- _Given exercise_:
Retype the rows from the line that contains "Where should I click to: Pick" through the line that contains "Viewport: 275px width, 255px", including both of those lines. Copy every character without any change.

- _Dataset rows_:

%%

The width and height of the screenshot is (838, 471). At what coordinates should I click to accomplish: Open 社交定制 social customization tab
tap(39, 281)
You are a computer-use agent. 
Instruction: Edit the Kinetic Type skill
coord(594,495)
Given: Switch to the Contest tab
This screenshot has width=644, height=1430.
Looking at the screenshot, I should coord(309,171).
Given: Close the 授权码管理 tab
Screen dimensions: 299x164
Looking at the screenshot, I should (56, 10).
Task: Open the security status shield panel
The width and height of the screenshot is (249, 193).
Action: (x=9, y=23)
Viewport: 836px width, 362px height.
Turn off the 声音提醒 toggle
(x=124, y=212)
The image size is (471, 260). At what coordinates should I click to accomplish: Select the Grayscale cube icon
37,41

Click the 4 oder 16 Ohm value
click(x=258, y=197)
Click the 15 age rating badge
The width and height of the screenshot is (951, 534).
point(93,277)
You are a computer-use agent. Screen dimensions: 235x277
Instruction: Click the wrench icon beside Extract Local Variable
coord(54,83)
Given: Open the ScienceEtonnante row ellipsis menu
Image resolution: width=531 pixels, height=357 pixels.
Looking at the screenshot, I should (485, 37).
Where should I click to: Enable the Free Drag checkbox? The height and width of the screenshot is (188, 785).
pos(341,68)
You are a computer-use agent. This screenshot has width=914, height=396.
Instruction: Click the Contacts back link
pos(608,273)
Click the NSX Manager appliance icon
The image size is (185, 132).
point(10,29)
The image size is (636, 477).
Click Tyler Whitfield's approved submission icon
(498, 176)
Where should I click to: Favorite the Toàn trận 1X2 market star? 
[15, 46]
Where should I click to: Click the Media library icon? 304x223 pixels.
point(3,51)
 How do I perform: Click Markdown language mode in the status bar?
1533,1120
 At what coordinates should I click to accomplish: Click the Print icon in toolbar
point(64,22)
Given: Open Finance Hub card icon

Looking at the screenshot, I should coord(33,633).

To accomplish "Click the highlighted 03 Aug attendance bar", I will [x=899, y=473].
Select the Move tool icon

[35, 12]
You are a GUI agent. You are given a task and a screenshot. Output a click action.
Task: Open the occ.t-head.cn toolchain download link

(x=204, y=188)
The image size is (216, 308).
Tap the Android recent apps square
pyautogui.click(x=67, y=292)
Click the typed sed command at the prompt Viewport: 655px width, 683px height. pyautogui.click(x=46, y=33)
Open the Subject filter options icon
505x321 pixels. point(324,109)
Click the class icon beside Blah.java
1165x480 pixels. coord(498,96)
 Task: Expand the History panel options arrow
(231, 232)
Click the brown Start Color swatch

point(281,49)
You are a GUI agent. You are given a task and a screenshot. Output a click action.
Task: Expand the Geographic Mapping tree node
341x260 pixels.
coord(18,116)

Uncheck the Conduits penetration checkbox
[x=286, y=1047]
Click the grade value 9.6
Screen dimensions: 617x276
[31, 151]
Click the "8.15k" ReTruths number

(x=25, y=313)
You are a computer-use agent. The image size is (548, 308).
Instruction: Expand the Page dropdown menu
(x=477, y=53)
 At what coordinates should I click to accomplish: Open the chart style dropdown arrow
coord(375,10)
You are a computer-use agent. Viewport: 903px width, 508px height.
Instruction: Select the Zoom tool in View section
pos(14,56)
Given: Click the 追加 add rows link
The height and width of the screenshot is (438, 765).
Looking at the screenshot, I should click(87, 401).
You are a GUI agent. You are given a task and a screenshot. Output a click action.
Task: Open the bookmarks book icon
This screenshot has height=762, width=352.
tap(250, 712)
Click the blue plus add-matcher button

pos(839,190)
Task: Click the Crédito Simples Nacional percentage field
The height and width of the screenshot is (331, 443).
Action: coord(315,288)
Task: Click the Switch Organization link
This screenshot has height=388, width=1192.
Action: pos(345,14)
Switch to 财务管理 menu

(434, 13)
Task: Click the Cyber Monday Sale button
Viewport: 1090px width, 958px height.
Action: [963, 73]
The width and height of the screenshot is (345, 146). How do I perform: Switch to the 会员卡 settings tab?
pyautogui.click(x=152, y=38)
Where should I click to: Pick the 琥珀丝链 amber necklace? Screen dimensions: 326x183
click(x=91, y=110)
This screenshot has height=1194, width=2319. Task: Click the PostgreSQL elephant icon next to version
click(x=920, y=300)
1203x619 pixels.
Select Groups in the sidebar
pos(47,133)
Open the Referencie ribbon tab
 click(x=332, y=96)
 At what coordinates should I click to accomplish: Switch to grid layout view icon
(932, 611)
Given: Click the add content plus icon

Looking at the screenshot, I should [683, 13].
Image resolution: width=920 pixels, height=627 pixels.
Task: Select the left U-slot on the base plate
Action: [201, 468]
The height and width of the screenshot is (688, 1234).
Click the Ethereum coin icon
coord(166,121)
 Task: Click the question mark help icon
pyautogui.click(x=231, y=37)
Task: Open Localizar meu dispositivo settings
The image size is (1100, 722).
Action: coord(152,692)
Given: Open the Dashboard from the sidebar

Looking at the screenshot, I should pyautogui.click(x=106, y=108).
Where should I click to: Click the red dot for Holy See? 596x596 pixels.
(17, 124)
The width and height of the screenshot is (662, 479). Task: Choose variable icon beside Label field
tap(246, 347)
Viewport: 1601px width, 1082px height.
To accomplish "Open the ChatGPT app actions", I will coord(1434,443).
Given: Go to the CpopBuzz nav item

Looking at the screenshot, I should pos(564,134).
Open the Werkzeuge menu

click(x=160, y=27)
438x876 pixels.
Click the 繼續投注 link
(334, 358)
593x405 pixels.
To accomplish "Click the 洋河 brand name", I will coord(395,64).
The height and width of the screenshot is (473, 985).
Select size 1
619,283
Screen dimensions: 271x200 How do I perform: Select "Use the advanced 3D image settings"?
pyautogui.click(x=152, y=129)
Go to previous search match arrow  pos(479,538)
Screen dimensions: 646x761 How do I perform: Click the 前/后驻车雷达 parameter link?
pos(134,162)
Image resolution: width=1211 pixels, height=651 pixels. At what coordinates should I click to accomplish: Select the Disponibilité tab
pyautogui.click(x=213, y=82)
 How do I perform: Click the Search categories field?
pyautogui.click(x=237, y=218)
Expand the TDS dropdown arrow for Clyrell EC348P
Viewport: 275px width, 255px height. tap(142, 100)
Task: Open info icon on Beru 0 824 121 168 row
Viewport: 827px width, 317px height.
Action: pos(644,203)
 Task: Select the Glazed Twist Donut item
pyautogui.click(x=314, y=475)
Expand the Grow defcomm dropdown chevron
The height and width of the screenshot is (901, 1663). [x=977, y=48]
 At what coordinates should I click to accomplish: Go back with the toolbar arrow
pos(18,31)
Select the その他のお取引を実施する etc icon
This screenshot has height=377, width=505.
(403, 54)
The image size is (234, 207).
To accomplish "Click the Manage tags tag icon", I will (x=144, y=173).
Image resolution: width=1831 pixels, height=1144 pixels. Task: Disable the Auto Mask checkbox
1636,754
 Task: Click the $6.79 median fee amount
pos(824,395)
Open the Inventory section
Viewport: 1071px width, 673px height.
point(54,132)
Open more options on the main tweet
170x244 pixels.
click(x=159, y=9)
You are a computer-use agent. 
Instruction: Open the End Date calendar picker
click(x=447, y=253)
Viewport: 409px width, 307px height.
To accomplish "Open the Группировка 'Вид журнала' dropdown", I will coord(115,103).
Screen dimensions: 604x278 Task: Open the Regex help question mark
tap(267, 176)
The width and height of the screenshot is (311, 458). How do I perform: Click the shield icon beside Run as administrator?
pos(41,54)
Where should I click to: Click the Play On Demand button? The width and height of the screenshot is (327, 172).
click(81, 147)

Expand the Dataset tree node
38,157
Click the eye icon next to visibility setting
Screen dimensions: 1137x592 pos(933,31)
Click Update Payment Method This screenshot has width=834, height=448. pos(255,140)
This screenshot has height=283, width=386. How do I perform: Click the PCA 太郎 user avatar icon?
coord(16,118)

%%

- _Solution_:
Where should I click to: Pick the 琥珀丝链 amber necklace? Screen dimensions: 326x183
click(x=91, y=110)
This screenshot has height=1194, width=2319. Task: Click the PostgreSQL elephant icon next to version
click(x=920, y=300)
1203x619 pixels.
Select Groups in the sidebar
pos(47,133)
Open the Referencie ribbon tab
 click(x=332, y=96)
 At what coordinates should I click to accomplish: Switch to grid layout view icon
(932, 611)
Given: Click the add content plus icon

Looking at the screenshot, I should [683, 13].
Image resolution: width=920 pixels, height=627 pixels.
Task: Select the left U-slot on the base plate
Action: [201, 468]
The height and width of the screenshot is (688, 1234).
Click the Ethereum coin icon
coord(166,121)
 Task: Click the question mark help icon
pyautogui.click(x=231, y=37)
Task: Open Localizar meu dispositivo settings
The image size is (1100, 722).
Action: coord(152,692)
Given: Open the Dashboard from the sidebar

Looking at the screenshot, I should pyautogui.click(x=106, y=108).
Where should I click to: Click the red dot for Holy See? 596x596 pixels.
(17, 124)
The width and height of the screenshot is (662, 479). Task: Choose variable icon beside Label field
tap(246, 347)
Viewport: 1601px width, 1082px height.
To accomplish "Open the ChatGPT app actions", I will coord(1434,443).
Given: Go to the CpopBuzz nav item

Looking at the screenshot, I should pos(564,134).
Open the Werkzeuge menu

click(x=160, y=27)
438x876 pixels.
Click the 繼續投注 link
(334, 358)
593x405 pixels.
To accomplish "Click the 洋河 brand name", I will coord(395,64).
The height and width of the screenshot is (473, 985).
Select size 1
619,283
Screen dimensions: 271x200 How do I perform: Select "Use the advanced 3D image settings"?
pyautogui.click(x=152, y=129)
Go to previous search match arrow  pos(479,538)
Screen dimensions: 646x761 How do I perform: Click the 前/后驻车雷达 parameter link?
pos(134,162)
Image resolution: width=1211 pixels, height=651 pixels. At what coordinates should I click to accomplish: Select the Disponibilité tab
pyautogui.click(x=213, y=82)
 How do I perform: Click the Search categories field?
pyautogui.click(x=237, y=218)
Expand the TDS dropdown arrow for Clyrell EC348P
Viewport: 275px width, 255px height. tap(142, 100)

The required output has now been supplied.